Immunoblotting analysis

293T cells were transfected with viral plasmids (10 μg) and lysed in RIPA buffer (150 mM NaCl, 1 % Nonidet P-40, 0.5 % sodium deoxycholate, 0.1% sodium dodecyl sulfate, 50 mM Tris-HCl pH 8.0) 24 hours later. Proteins (10μg) were separated by electrophoresis in 10% SDS-polyacrylamide gel and transferred to Immobilon-P (Millipore). Filters were blotted with an AIDS patient serum or with anti-FLAG monoclonal antibody by using Western-Light Chemiluminescent Detection System (Tropix, Bedford, MA).

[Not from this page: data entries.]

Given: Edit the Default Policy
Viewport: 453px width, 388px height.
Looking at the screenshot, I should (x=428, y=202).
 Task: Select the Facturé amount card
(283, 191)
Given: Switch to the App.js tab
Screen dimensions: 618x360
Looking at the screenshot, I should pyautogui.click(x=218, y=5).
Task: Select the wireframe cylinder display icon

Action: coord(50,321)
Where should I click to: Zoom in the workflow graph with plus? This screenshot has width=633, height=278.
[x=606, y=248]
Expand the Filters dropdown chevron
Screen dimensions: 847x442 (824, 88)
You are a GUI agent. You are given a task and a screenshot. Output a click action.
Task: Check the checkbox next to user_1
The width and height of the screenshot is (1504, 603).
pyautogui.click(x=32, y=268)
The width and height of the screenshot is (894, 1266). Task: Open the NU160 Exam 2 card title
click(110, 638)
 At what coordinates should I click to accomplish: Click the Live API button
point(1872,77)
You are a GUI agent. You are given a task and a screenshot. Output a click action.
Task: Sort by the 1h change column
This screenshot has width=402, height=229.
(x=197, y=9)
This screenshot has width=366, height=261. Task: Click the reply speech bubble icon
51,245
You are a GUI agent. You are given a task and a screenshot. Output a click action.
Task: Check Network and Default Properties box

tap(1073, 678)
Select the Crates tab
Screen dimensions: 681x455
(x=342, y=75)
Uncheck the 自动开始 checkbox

Electrophoretic Mobility Shift Assays

Nuclear extracts and gel retardation assays were performed as described previously [9]. Briefly, cells were harvested, washed twice in cold phosphate-buffered saline, and resuspended in lysing buffer (10 mM Hepes, pH 7.9, 1 mM EDTA, 60 mM KCl, 1 mM DTT, 1 mM phenylmethylsulfonyl fluoride, 0.2% v/v Nonidet P-40) for 5 min. Nuclei were collected by centrifugation (500 × g, 5 min), rinsed with Nonidet P-40-free lysing buffer, and resuspended in 150 μl of buffer containing 250 mM Tris-HCl, pH 7.8, 20% glycerol, 60 mM KCl, 1 mM DTT, 1 mM phenylmethylsulfonyl fluoride. Nuclei were then subjected to three cycles of freezing and thawing. The suspension was cleared by centrifugation (7000 × g, 15 min), and aliquots were immediately tested in gel retardation assay or stored in liquid phase N2 until use. The HIV-1 NF-κB oligonucleotide probe was 5'-CAAGGGACTTTCCGCTGGGGACTTTCCAG-3'; the Sp1 oligonucleotide probe was 5'-GGGAGGTGTGGCCTGGGCGGGACTGGGGAGTGGCG-3'. The probes were end-labelled with [γ-32P]ATP (Amersham Int., Buckinghamshire, UK) using polynucleotide kinase (New England Biolabs, Beverly, MA). Equal amounts (5 μg) of cell extracts were incubated in a 20 μl reaction mixture containing 10% glycerol, 60 mM KCl, 1 mM EDTA, 1 mM DTT, and 2 μg of poly [d(G-C)] (Boehringer Mannheim, Germany) for 5 min on ice. One μl of [γ32P]-labelled double-stranded probe (0.2 ng, 5 × 104 cpm) was then added with or without a 100-fold molar excess of competitor oligonucleotide. The reactions were incubated at room temperature for 15 min and run on a 6% acrylamide:bisacrylamide (30:1) gel in 22.5 mM Tris borate, 0.5 mM EDTA. Gels were dried and autoradiographed.

Monocytes cultures and infections

Human monocytes were isolated from PBMC by elutriation, cultured in RPMI, 10% FCS and GMCSF (20 ng/ml) for 48 hours. Infections were performed with viral stocks measured by reverse-transcriptase (RT) activity [16]. Usually, cell cultures (105 cells) were infected with 105 - 106 cpm of RT activity. The cell culture supernatants were collected every two days and replaced with fresh medium. The viral production was measured as RT activity in the culture supernatants as previously described [16]. The syncitia formation in cell cultures was evaluated by calculating the average number of syncitia in at least six optical fields.